Summary: Christ’s cursing of the fig tree and "cleansing" of the temple caution us about living our lives by mere appearances and trusting in anything other than Jesus.
Appearances can be deceiving. I was reminded of this several years ago when I was waiting in line at a McDonalds with two of my sons. A guy came into McDonalds who looked really suspicious. He had long hair, tattoos everywhere, several body piercings, and he just looked scary. This guy seemed to be acting pretty suspicious too. I was convinced that he was going to rob the McDonalds while I was standing in line with my two sons. So in my mind I started formulating my plan for keeping myself and by boys safe, when suddenly the guy looked at me and started staring. Suddenly he broke into a huge grin and said, "Tim, is that you?" It turns out I’d gone to Upland high with the guy, and I realized that he’d looked just as scary in high school, but that he was harmless.

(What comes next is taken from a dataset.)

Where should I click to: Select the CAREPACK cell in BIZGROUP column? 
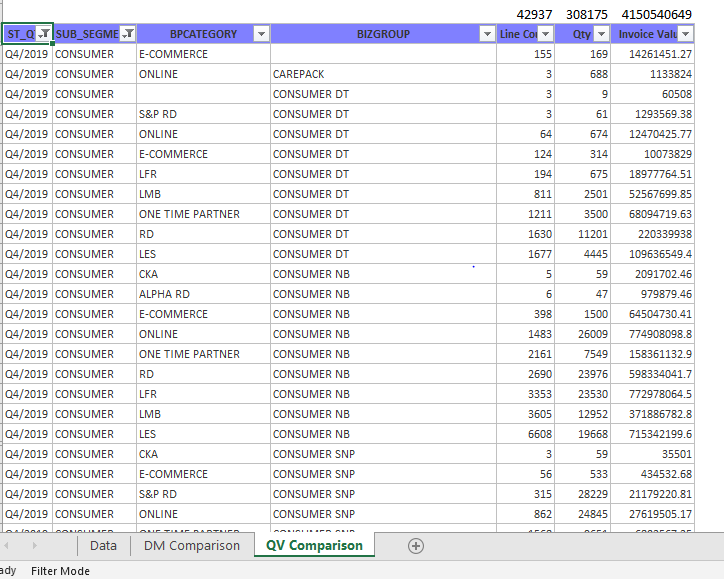point(383,74)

Appearances can be deceiving at times. And nowhere can appearances be more deceiving than in the spiritual life. People who outwardly appear to be very unspiritual can in fact be some of the most spiritual people you’ll ever meet. And other people who outwardly appear to be very spiritual can in fact be some of the most unspiritual people you’ll ever meet. Appearances can be deceiving.
Today we’re going to look at two of Jesus Christ’s most misunderstood actions. These two actions of Jesus aren’t what they first appear to be. And both of these two actions deal with the deceptive power of appearances. The two actions I’m talking about are Jesus Christ’s cursing of a fig tree and his action of driving out the money changes from the Jewish temple. On their own, these two events are very difficult to understand, but together these two events explain each other.

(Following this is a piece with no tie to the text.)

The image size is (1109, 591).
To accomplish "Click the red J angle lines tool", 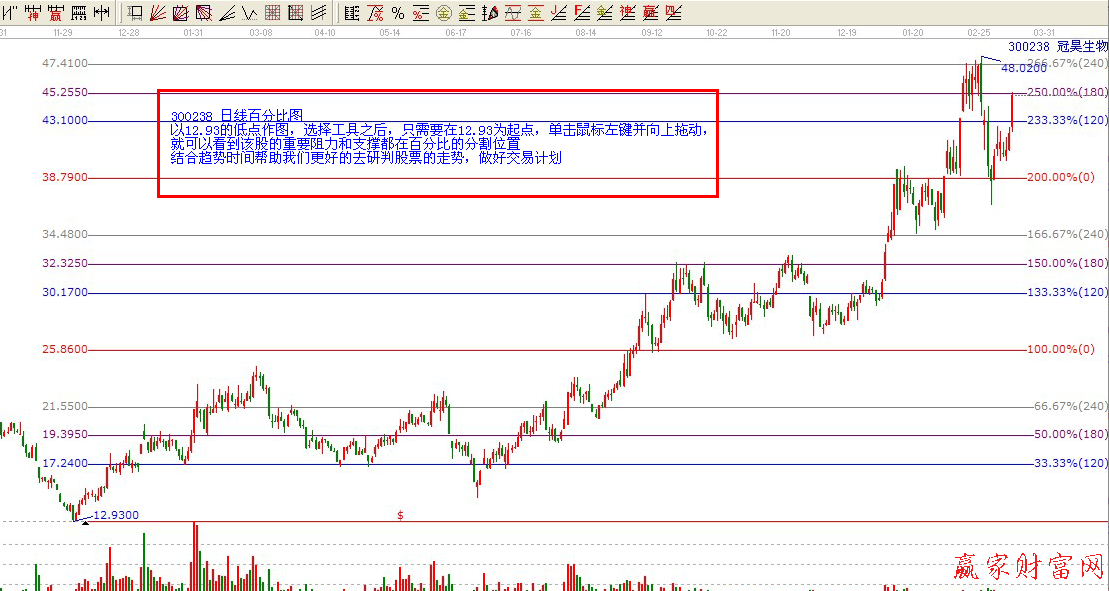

Now we’ve been in a series through the New Testament book of Mark called Following Jesus In the Real World. In this series we’ve been going through Mark’s biography of Jesus in the Bible, seeing what it means to live as a follower of Jesus Christ in our world today. Today we’re going to continue that series through Mark.
Now the way Mark tells us these two stories, he wants us to know that the two events help explain each other. You see, throughout his biography of Jesus Mark uses a sandwich technique, where he starts with one story, goes to a different story, and then comes back to the first story. Mark’s going to start by telling the story of Jesus cursing the fig tree, then interrupt that story to describe Jesus driving out the money changers from the temple and only then will he return to the story of the fig tree. This is Mark’s way of telling us that these two events are related to each other, and that if we miss the meaning of the fig tree, we’ll miss the meaning of the clearing out of the temple as well.
1. The Fruitless Fig Tree (Mark 11:12-14, 20-21)
We begin with Jesus cursing a fig tree starting with one side of the sandwich in vv. 12-14 and then the other side of the sandwich in vv. 20-21.
Many people have struggled with why Jesus curses this fig tree. This is Jesus’ last recorded miracle in Mark’s biography, and it seems odd that it’s a miracle of destruction. Since Mark tells us that wasn’t the season for figs, Jesus’ expectation to find figs seems unreasonable to us at first. In fact, the famous atheist writer Bertrand Russell listed this miracle as one of the reasons why he’s not a Christian.